Well, that’s Audi’s take on the SQ5 TDI – not a numberplate sequence, but the Q5’s intriguing new performance flagship.
Is it true, though?
While this 250km/h beast blasts to 100km/h from standstill in an unseemly 5.1 seconds – beating the triple-turbo BMW X5/X6 M50d fraternal twins by a few tenths of a second – it is ‘green’ enough at 6.8L/100km to score a tax credit and price cut.
This means that instead of costing more than $100,000, Audi only charges $89,400 before on-road costs. There you go then. Easier on the planet, lighter on your wallet … the SQ5 TDI might be a bit of a motoring miracle.
Unusually for a German performance SUV, there is nothing especially extrovert about the styling – although a subtle body kit, glitzy grille, and oversized wheel and tyre package (20-inch on the standard car, 21-inch as previewed in our $15,000 extra, limited-run test car) do differentiate the newcomer from its more mundane Q5 brethren.
Not surprisingly, the interior is special to behold.
Superb quality materials, an excellent driving position, tons of room up front (although rear legroom is tighter than the crossover’s length and width suggest), a sizeable cargo area, and a logical – if initially fiddly – dashboard layout, are both long-entrenched Audi hallmarks and industry benchmarks.
Nevertheless, the posh yet practical SQ5 TDI ups the ante with appropriately grippy sports seats (finished in soft Nappa leather and lovely Alcantara faux leather), high-end audio and satellite navigation, and sufficient levels of aluminium-like trim to give this SUV a sense of sporty occasion.
But none of these quite prepare the uninitiated for the theatre that this 230kW 3.0-litre twin-turbo diesel V6 unleashes.
Armed with a trick exhaust sound actuator – which uses speakers to pipe a rortier (and less diesel-like) noise in and around the vehicle – the SQ5 TDI turns from quiet and refined at idle to a rorty and racy revver as speeds soar, filling the lush cabin with an aural urgency of quite indistinct nature. Is it a V6? A V8?
The accompanying forward thrust – the speedo’s needle seems to swing around in rapid unison with the tacho – brings to mind some sort of supercharged … V7.
That’s right, folks. The diesel clatter, plus two blowers, plus faux tailpipe symphony give the SQ5 TDI a sound all its own.
Make no mistake the noise carries you along in a trance. This is the type of vehicle where a careful eye on the dial is essential because with a torrent of instant torque available – all 650Nm of it – there’s no real sensation of speed.

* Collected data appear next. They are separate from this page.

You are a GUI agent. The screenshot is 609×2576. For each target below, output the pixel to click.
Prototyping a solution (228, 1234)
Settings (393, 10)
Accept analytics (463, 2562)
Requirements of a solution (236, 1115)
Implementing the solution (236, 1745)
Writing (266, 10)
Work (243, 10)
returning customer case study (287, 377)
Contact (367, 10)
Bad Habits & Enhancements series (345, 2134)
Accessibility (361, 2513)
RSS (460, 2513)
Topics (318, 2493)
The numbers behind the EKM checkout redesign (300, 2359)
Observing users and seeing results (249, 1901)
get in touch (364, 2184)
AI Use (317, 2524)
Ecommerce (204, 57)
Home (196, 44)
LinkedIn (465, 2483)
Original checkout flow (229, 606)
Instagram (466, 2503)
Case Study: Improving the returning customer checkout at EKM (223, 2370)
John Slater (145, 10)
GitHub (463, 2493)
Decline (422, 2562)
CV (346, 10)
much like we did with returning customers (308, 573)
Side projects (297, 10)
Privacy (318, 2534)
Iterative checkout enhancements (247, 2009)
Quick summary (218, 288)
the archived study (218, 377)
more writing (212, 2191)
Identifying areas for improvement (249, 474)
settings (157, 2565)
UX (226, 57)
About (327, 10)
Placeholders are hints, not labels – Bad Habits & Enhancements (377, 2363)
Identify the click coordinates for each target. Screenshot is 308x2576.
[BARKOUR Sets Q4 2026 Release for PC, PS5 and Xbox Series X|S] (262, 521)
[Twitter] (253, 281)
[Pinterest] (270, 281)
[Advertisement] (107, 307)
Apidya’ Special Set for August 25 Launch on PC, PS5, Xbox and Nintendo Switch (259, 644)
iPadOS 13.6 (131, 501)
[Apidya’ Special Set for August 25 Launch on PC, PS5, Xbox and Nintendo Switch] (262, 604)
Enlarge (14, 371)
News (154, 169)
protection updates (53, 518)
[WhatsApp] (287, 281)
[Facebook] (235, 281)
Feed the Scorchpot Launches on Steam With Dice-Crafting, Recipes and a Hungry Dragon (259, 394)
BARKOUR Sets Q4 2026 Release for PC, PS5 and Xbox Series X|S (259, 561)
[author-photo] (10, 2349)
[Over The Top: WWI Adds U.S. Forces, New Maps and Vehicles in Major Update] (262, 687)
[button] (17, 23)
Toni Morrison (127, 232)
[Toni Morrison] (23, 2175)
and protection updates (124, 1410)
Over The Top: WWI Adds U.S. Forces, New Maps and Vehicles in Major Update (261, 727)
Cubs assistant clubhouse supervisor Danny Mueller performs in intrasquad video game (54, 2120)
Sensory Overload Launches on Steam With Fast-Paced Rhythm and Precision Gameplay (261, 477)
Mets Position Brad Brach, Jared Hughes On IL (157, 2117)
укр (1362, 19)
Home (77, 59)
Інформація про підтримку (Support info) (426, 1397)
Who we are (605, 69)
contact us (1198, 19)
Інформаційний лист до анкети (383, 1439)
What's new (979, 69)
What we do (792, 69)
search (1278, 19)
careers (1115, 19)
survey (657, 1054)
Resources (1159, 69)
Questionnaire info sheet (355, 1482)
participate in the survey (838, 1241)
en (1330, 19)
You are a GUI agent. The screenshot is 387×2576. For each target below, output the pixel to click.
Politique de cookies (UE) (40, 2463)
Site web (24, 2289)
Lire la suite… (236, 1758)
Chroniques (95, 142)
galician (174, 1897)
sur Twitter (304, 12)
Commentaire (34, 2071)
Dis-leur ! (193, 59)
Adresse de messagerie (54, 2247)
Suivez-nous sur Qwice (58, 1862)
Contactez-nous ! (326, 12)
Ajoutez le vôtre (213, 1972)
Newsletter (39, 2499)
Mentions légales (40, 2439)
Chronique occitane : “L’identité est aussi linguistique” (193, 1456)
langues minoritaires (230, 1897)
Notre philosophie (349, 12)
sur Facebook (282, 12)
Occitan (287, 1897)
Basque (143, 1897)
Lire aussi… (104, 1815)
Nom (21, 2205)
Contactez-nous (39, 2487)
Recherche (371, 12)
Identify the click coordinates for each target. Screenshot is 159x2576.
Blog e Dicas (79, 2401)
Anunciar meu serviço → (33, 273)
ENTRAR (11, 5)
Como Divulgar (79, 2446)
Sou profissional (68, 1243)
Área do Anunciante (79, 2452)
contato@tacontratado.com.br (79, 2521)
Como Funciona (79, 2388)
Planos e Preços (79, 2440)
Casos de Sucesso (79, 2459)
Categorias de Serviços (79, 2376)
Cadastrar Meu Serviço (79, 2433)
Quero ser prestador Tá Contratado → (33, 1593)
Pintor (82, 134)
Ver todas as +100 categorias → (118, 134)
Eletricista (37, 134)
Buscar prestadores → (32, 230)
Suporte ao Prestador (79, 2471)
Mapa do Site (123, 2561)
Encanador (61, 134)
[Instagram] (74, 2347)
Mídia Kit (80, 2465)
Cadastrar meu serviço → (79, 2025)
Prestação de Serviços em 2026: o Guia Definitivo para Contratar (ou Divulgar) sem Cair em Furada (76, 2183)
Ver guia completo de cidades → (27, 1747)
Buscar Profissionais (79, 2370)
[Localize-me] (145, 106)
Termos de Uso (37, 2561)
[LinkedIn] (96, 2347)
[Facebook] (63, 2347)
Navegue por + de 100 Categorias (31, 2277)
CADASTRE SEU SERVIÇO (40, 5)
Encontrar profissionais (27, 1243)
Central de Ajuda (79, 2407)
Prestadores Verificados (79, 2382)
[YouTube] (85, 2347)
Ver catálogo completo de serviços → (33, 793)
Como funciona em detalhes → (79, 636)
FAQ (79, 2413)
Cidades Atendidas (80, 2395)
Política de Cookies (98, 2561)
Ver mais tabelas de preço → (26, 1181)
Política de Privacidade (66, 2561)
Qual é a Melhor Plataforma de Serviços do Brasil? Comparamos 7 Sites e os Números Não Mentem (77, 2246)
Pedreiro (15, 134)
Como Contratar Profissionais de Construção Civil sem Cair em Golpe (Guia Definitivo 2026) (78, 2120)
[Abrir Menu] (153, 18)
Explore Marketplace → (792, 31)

Particularly impressive is how smoothly the electronic stability control and Quattro all-wheel-drive system lay down all that torque through a dry, tight corner.
Packing a slick-shifting and quick-thinking eight-speed auto, even mid-turn the Audi will lunge forward like someone has stabbed it, and doesn’t shudder or shimmy.
But, beyond scalding straight-line performance, there is nothing remotely sporty about the SQ5 TDI’s dynamics.
Tipping the scales at a hefty 1850kg, this is a heavy vehicle with a high centre of gravity, and a chassis that is inclined to stick to the road like gum.
This means that while the steering does an exemplary job of placing the Audi exactly where you need it, there isn’t much feedback if you’re into that sort of thing.
Consequently, as the brakes ably wash speed away into a downhill corner, for example, there’s no escaping the unnerving feel of shifting mass, which can create a sense of bulk and unwieldiness.
Even with the three-mode Audi Drive Select system that remaps the suspension and steering set to “Dynamic” – it helps minimise excessive body movement – there is no connection between car and driver.
Oh, hang on, you say. This is an SUV, so we ought to give it some slack, right? Perhaps. But this is no miracle sports car. Some expectations management might be required.
What else? On the optional 21-inch wheels – standard fare is 20-inch rims – ride quality ranges from busy to choppy on anything but glass-smooth surfaces. Unfortunately the standard wheel set-up was not available for us to sample, so we can’t comment on it. We do recommend a try-before-you-buy.
Finally, in a related qualm, a fair amount of road noise permeates the lovely interior, although to be fair the Audi is no worse than most German SUVs.
So there are a few downsides to driving the fastest production SUV diesel in the world.
However, the upsides are performance bragging rights (for now), exquisite quality, iconic design, reassuring safety, and real everyday useability.
There’s also no denying the twin virtues of relatively good value and potential low fuel use – merits that benefit your pocket as well as the planet.
Potent and pious, thy name is SQ5 TDI.